Vorfreude auf das Schachspiel bei Puls 200 in der Berliner Heimat
Als das Velodrom in Berlin gebaut wurde, ging Andreas Müller noch zur Schule. Nur unweit vom Radstadion an der Landsberger Allee ist er aufgewachsen: am Prenzlauer Berg. Bei der Fertigstellung des Velodroms 1996 bekam der damalige Nachwuchssportler sogar schulfrei, um an den Feierlichkeiten teilzunehmen. 24 Jahre später warten auf den Berliner, der seit 2008 für das Österreichische Nationalteam startet, nun die ersten Heimweltmeisterschaften, die insgesamt 18. in Müllers langer Karriere.
"Meine Grundschule liegt gerade 500 Meter vom Velodrom entfernt, von mir zuhause ist es ein Kilometer. Ich freue mich schon auf die HM, die vor meiner Haustüre stattfindet", berichtete der 40-Jährige, der seit 2008 für den Österreichischen Radsportverband fährt und über einen deutschen und einen österreichischen Pass verfügt. Bei der letzten WM in Berlin musste er als 19-Jähriger noch zusehen, die Bahn kennt er aber gut. 20 Mal in Folge nahm er an den Sixdays teil, zuletzt an der Seite von Andreas Graf, mit dem er auch den Madisonbewerb am 1. März, dem finalen Tag der Großveranstaltung, bestreiten wird.

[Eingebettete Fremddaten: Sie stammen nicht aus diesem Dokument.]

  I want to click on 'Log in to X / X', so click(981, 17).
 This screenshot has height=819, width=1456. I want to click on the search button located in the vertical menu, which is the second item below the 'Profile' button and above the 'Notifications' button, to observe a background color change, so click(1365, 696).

"Natürlich bin ich oft dort schon gefahren, aber eine WM ist halt eine WM und immer etwas Besonderes", freute sich der Bahnspezialist, der seit knapp drei Jahren auch als Sportlicher Leiter der Österreichischen Nationalmannschaft fungiert. Mit Scratch gewann Müller 2008 Bronze, fünf Jahre später sogar Silber. Auch sein Partner kennt das Zelebrieren einer Medaille. Graf wurde 2016 Vizeweltmeister im Punktefahren. Gemeinsam wurde das Duo 2014 im Madison Europameister. Doch das Podium ist in Berlin nicht das große Ziel der beiden.
"Nach derzeitigem Stand wären wir für die Olympischen Spiele 2020 qualifiziert. Diese Position gilt es nun bei der WM zu verteidigen", erklärte Müller, in dessen Heimatstadt nun die letzten Punkte im Qualifikationsranking vergeben werden. "Die Spiele sind sicherlich das alles überragende Event in unserem Sport und es ist ein riesiges, sportliches Ziel", fügte er an. 2004 in Athen qualifizierten sich das letzte Mal rot-weiß-rote Athleten für die Spiele, nun ist das Duo Graf/Müller am besten Weg nach Tokio: "Das wäre schon ein Riesending, wenn wir das in Berlin fixieren könnten."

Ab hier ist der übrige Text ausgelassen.